Freeze, reanimating police

 Freeze, re-animating police!!!

Gloria gives Dr West the lecture about blasphemy and sickness of his work, on which he replied that he created something not even God or woman could ever create. And what about with woman ability to give birth to a completely normal human baby, who has all the right parts and clear mind? I think he hadn’t thought of that. Being encouraged by successful re-animating of woman who has been assembled with body parts of every girl who died in this movie and by the fact that she actually recognized her beloved Dan (and immediately started hitting on him), Dr West even dared to call himself a God (not completely unexpected). Meanwhile, jealous Francesca tries to brake apart Dan and re-animated Meg. Bride of re-animator (also played by Kathleen Kinmont), didn’t like that idea a bit and seconds later we got ourselves a good old girl wrestling (well actually, one bad acting girl and one monster made of several girls, bolts, and wires). That feud seems that was enough for Dr Dan to make a decision with which girl he will stay. It happens to be Francesca. Seeing that, Meg torn out her broken heart from her chest followed by stop motion decomposing. Ah, love can really hurt.

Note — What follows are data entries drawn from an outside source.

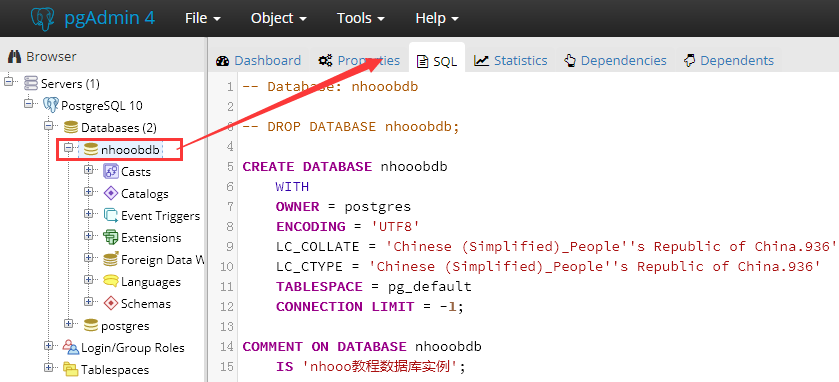Screen dimensions: 839x382
Task: Click the PostgreSQL 10 server elephant icon
Action: 51,105
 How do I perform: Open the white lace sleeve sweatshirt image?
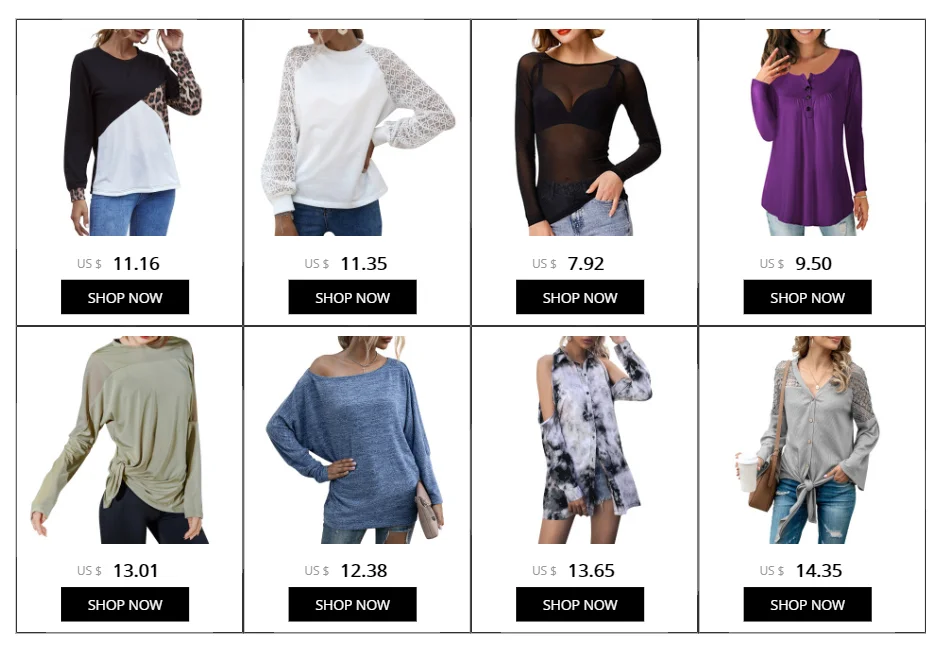click(358, 132)
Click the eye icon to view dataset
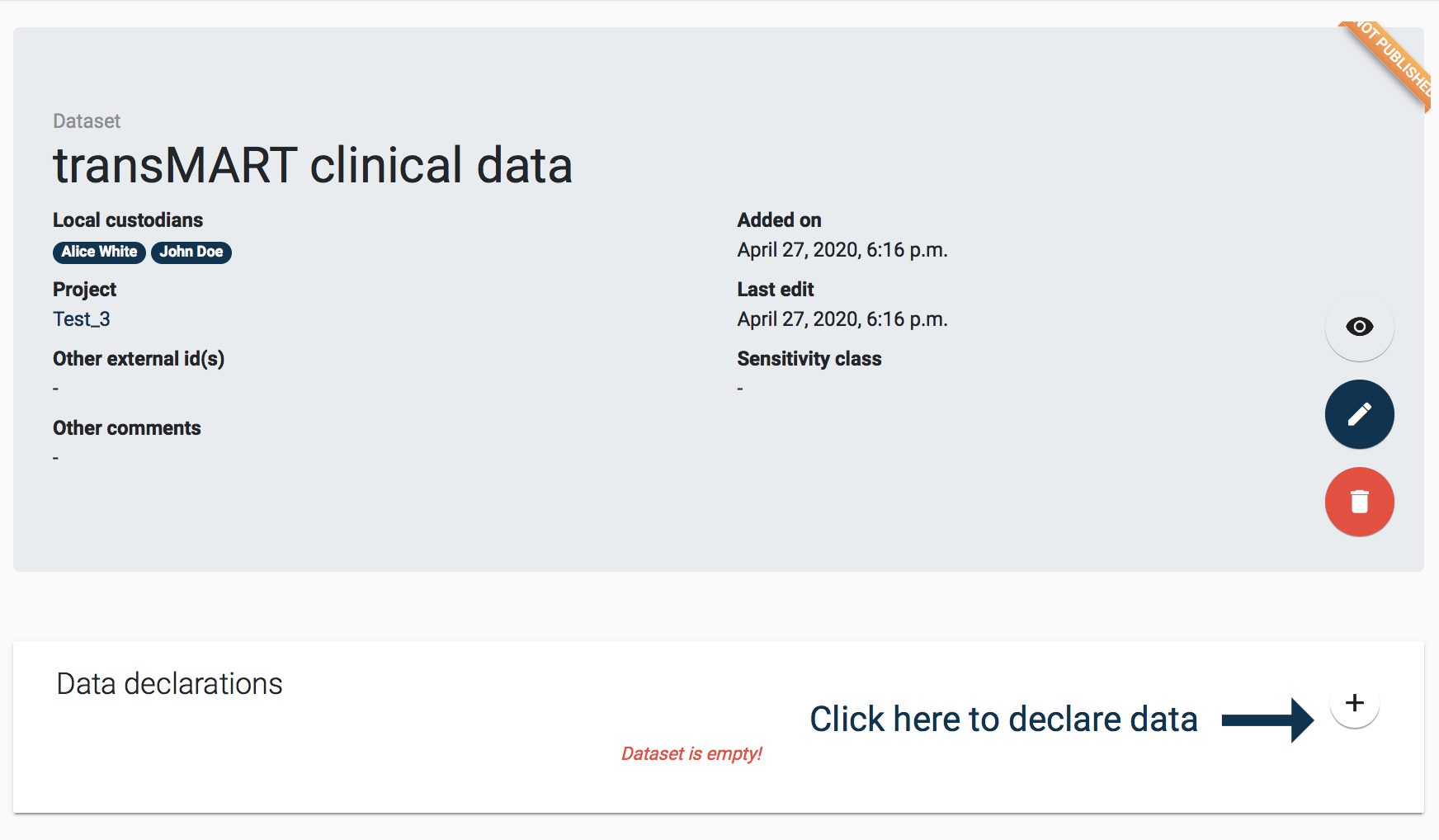This screenshot has width=1439, height=840. (x=1359, y=327)
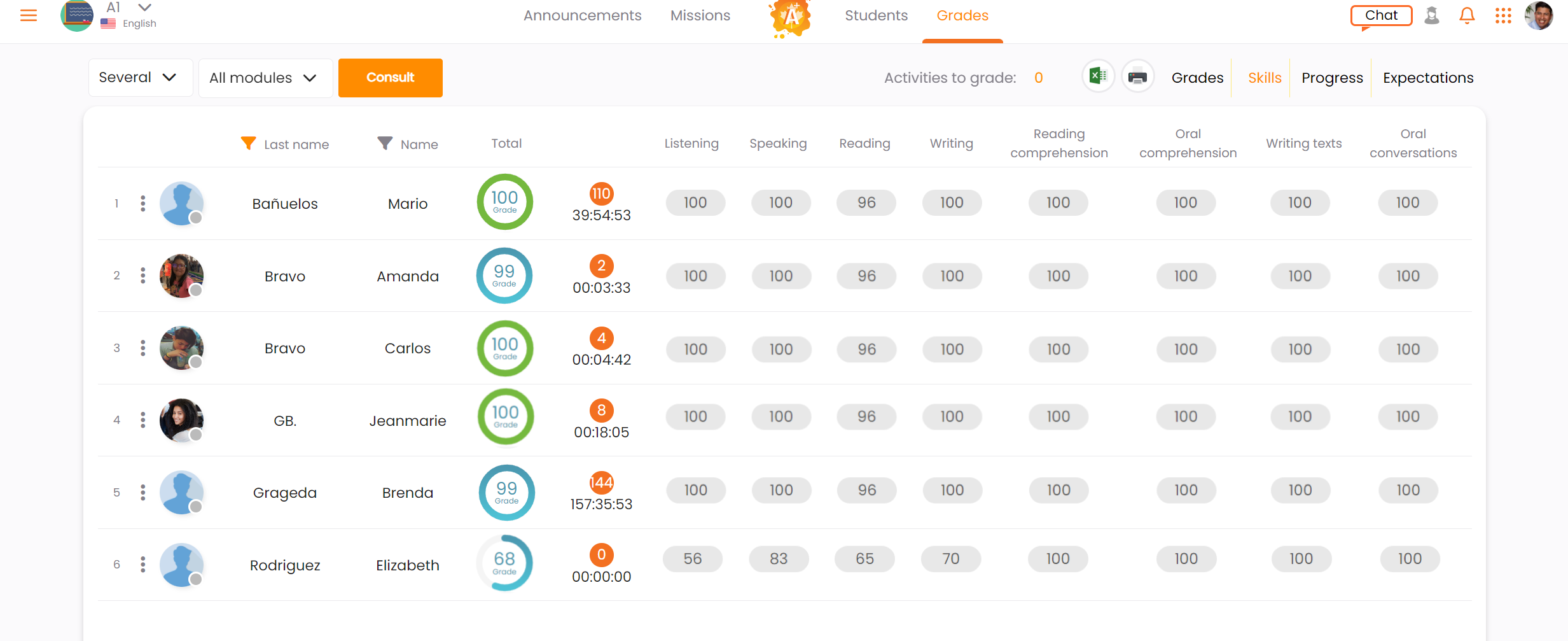Open the three-dot menu for Elizabeth Rodriguez
This screenshot has height=641, width=1568.
pyautogui.click(x=143, y=565)
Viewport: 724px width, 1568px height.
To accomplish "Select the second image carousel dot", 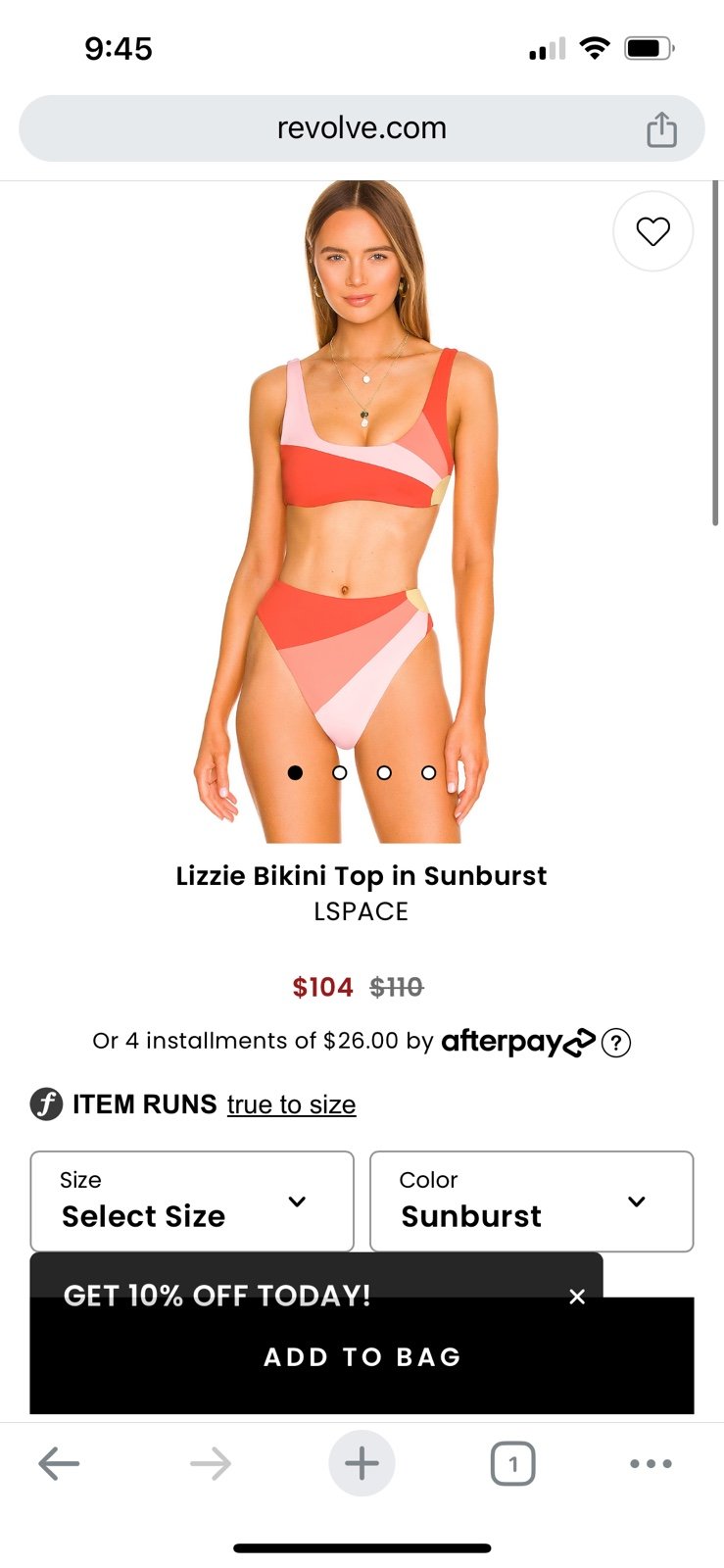I will click(x=339, y=772).
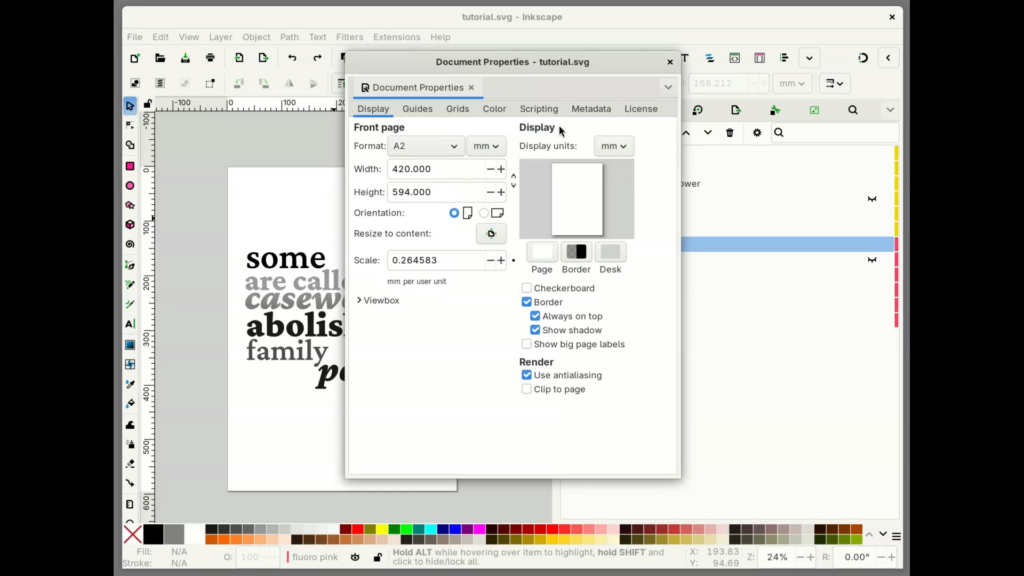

My God, they made the sequel

 My God, they made a sequel!

But that’s not the end of troubles for Dr West. From the crypt side of the wall, an army of zombies is swarming into his laboratory with intention to rip his body apart. They are led by head of Dr Hill, who becomes a flying mobile monstrosity after fusing a pair of bat wings to the side of his head. Dr Dan and Francesca managed somehow to escape from grand monster based finale, just in time before the entire house, together with the crypt, collapsed onto head of unfortunate Dr Herbert West. Now he is dead for sure. Or is he?

Leteca glava

Conclusion: After extremely tragic, yet short, life and long, painful death, H.P. Lovecraft doesn’t even have peace of grave since imbeciles continue to defile his life’s works, and keep putting his name onto craps which have nothing to do with him (as is the case with Bride of Re-animator). Besides that, the movie is a constant battle to see who can chew the most scenery, combined with Yuzna’s dry writing and over-the-top effects (such as neon lights, shitload of fake blood, etc). I should not forget to mention  Dr West’s cracking one liners completely straight faced during this whole movie and some decent special FX effects of Screaming Mad George. Still, one thing is for sure: When I die, I don’t want to be RE-ANIMATED!!!